» YOUR INSTRUCTIONS
Starting at the line that contains "The height and" and ending at the final line of the entries below, write out each line exactly as it appears, but omit the pictures.

» WORKING DATA

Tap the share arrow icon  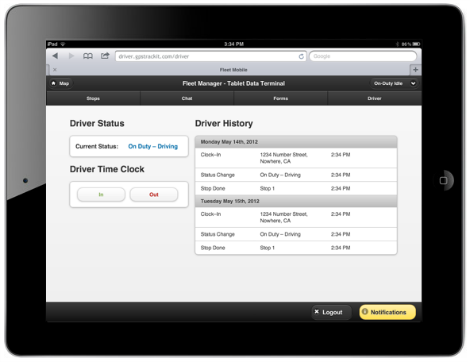[x=105, y=56]
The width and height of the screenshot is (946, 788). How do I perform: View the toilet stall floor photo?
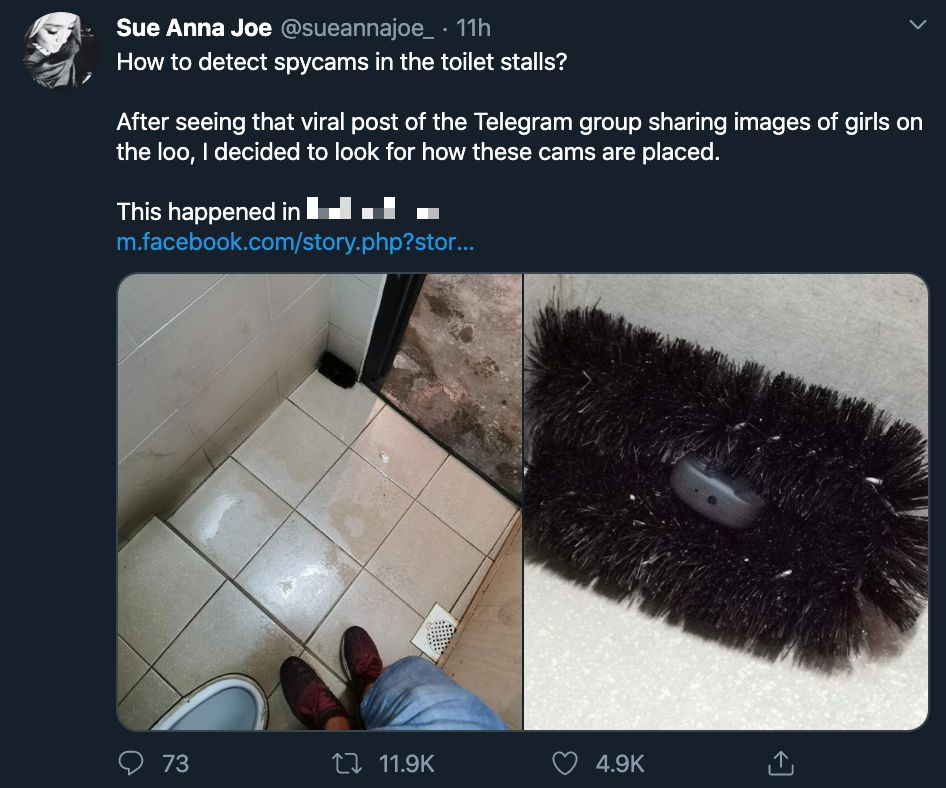(x=319, y=501)
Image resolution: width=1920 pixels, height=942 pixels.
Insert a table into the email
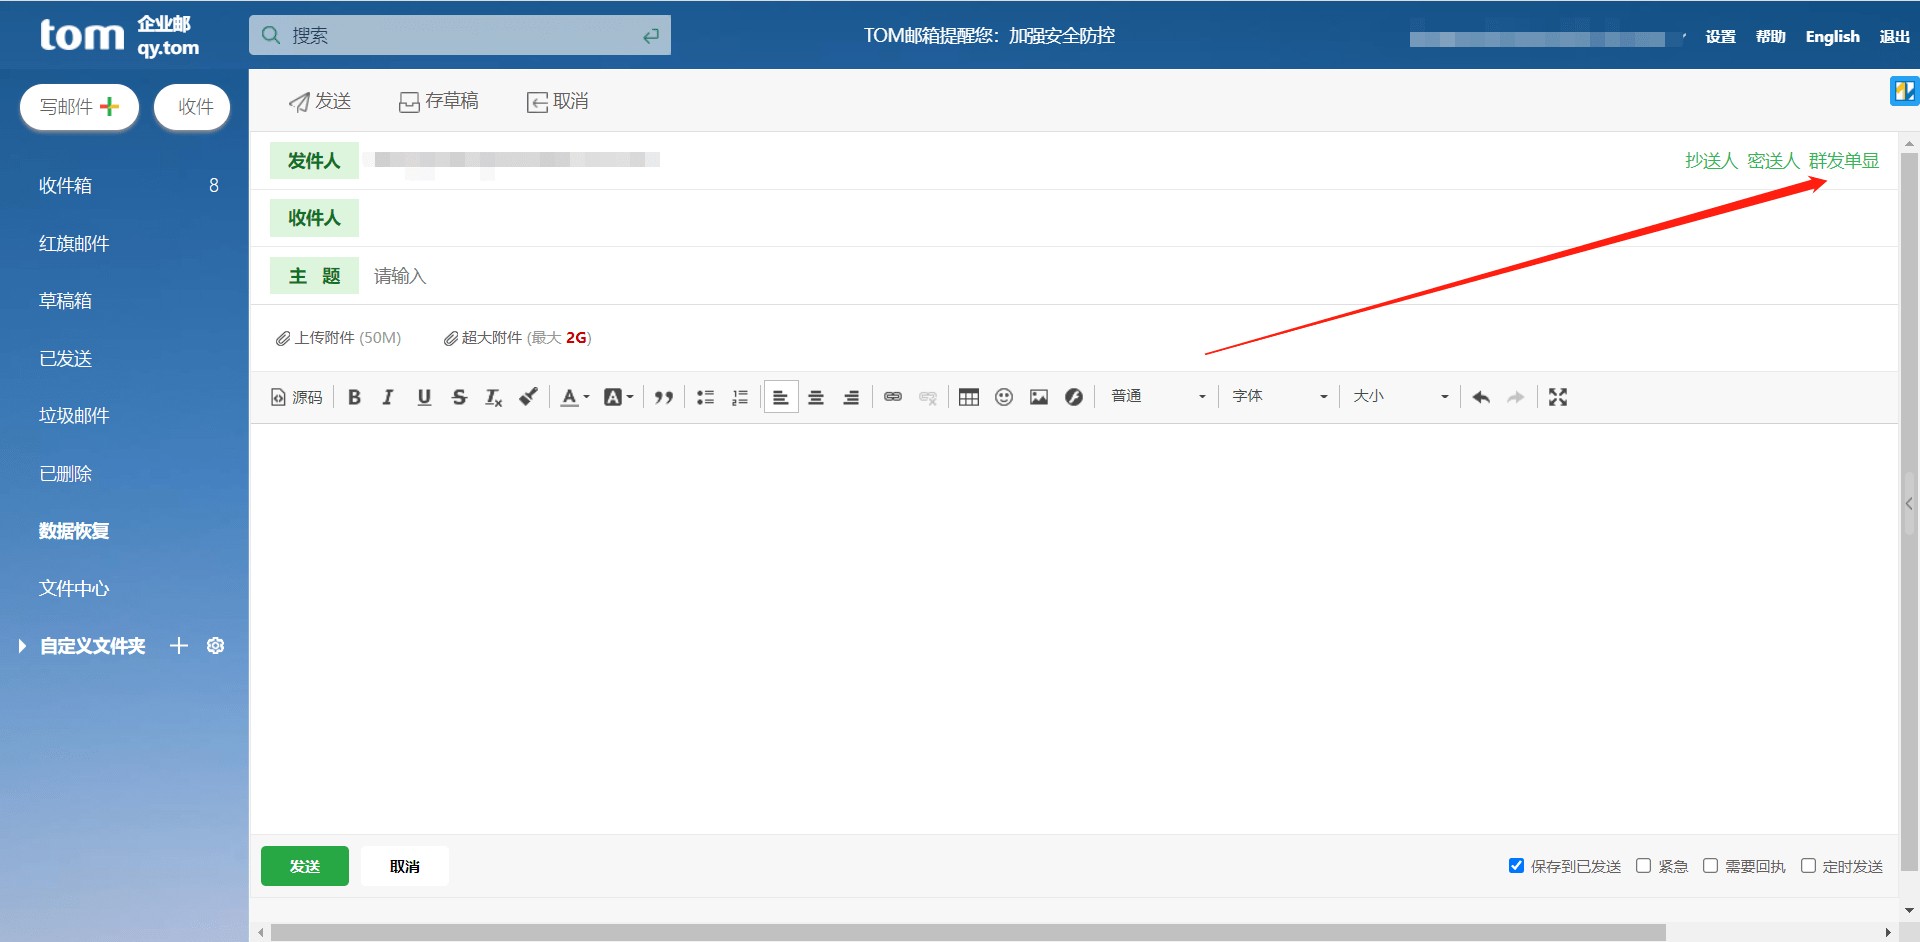(968, 397)
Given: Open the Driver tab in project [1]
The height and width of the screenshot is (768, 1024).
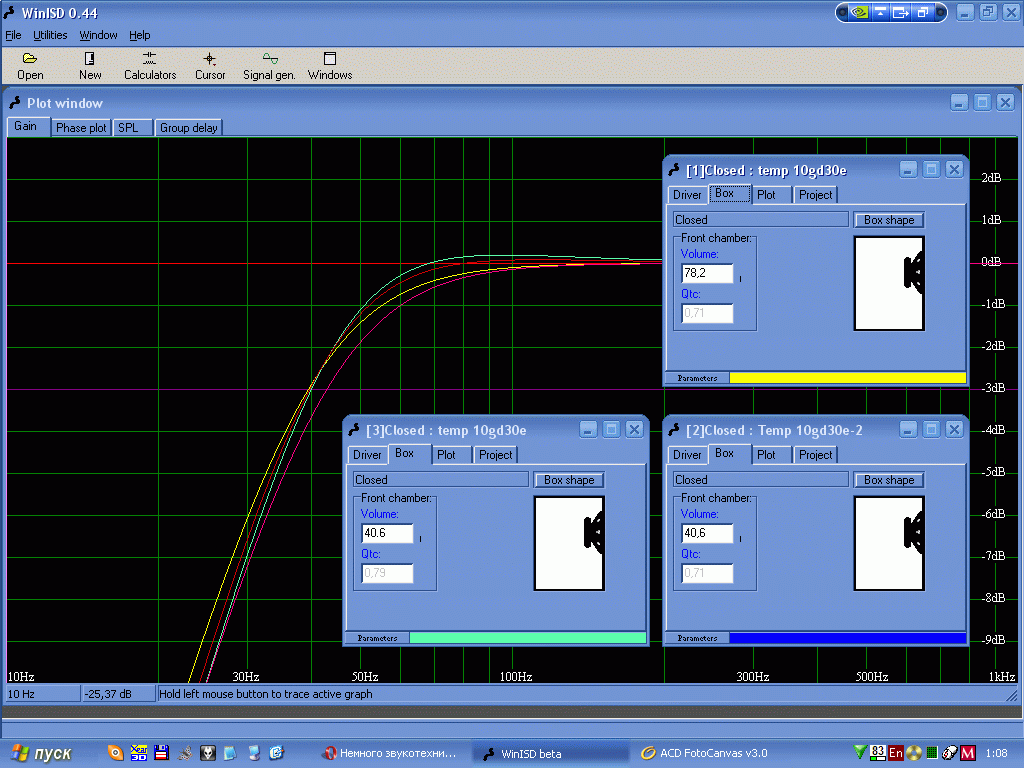Looking at the screenshot, I should (x=687, y=195).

» WRITTEN REPLY
The height and width of the screenshot is (768, 1024).
Looking at the screenshot, I should (x=687, y=195).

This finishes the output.